We would all want that, but currently it is not possible for investors always to learn how their investments are being voted. Yes, there is now an FCA requirement under the shareholder rights directive that fund managers and insurers produce an annual report on how they have voted, but it is only that they must comply or explain; and even then, the requirement is only that they should report on significant votes. The FCA gives no guidelines as to what should be deemed significant, and what one investor feels is significant may not concur with what a fund manager deems so.
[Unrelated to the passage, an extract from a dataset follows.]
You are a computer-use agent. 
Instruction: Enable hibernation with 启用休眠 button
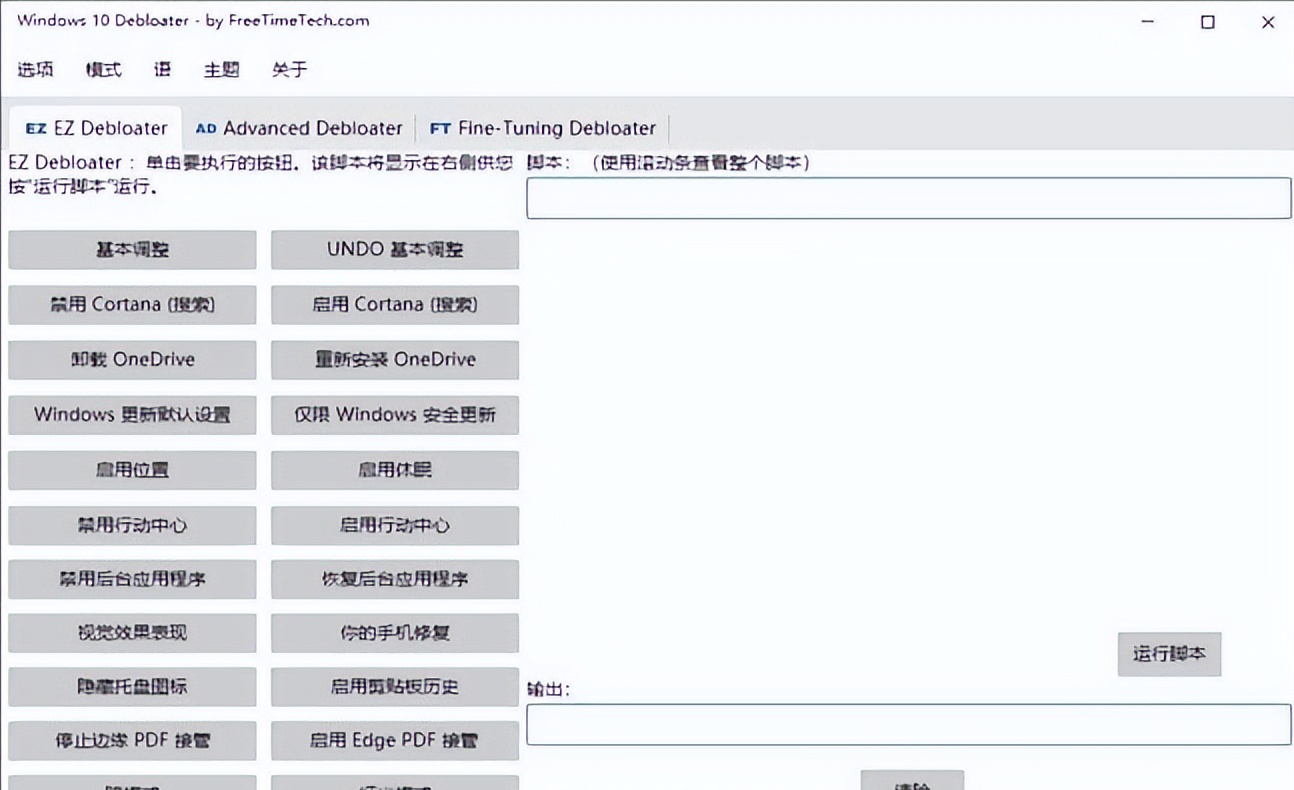(394, 470)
The fund manager is required to report only at group level, so, in terms of the individual funds in which investors and pension funds might be invested, how their votes have been voted in the individual funds cannot be seen; it is only possible to see across the group, which is effectively meaningless for many people who want to find out how their money is being used. A report is required to be made only annually—a hopeless timescale in an industry that moves as fast as this one. Nor is there any standard form for vote reporting. It is not a lot to ask in a digital age. The SEC in the US certainly demands it.
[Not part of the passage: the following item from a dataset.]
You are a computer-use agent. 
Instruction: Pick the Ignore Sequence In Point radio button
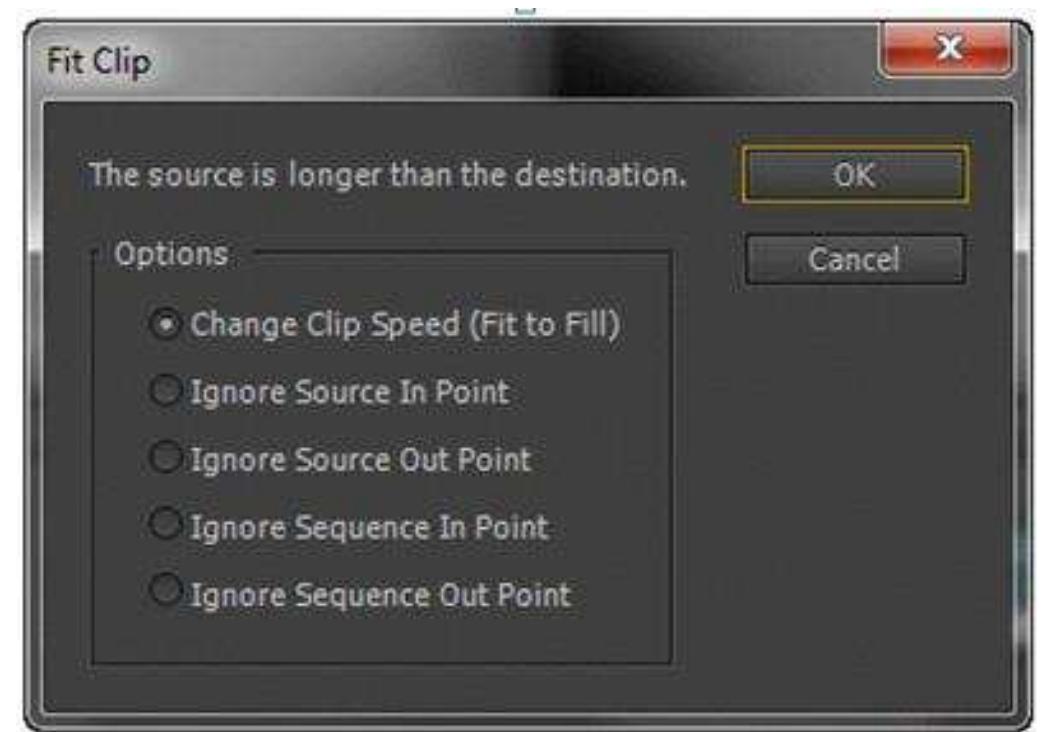(x=166, y=526)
For all those reasons, the current situation does not serve investors as well as it should. Amendment 7 would require FCA-regulated investment managers and insurers to provide clients and those investing with them with voting information that they requested in a standard format and within 30 days. In Committee the amendment on this topic included pension funds in the requirement to report but, mindful of the DWP review of pension fund reporting, the current amendment is much narrower and does not prejudge the review. However, in the meantime it should help pension funds to monitor the way their investments are being voted. It is true that the FCA vote reporting group has yet to reach conclusions, but there is no reason to wait for that. Parliament has the power to put demands on the FCA, and this is a case where it should.
The Government accept the need for good stewardship by investors, and transparency on voting aids that. It is important, indeed crucial, for good corporate governance that decisions taken on behalf of investors should be clear and easily ascertainable. Making voting records available speedily in a machine-readable way would be a service to investors that, thanks to digital innovation, should be easy and relatively cheap to implement. Why would the Government resist that? I beg to move.
My Lords, I declare my interest as chair of Peers for the Planet and apologise for the fact that I may need to speak a little longer than I normally would on Report. This is a very diverse group of amendments on different subjects, some of which are quite technical, but I can be brief in relation to Amendments 4, 7 and 114, which the noble Baroness, Lady Wheatcroft, has just so ably described. I appreciate that the Minister has done what she said she would on SDRs and tried to make some progress, but I fear there is still a legislative gap there—a gap that we could, on this Bill, usefully fill for her. I support what the noble Baroness has said and look forward to the debate on Amendment 91, on forest risk commodities, to which I equally give my support.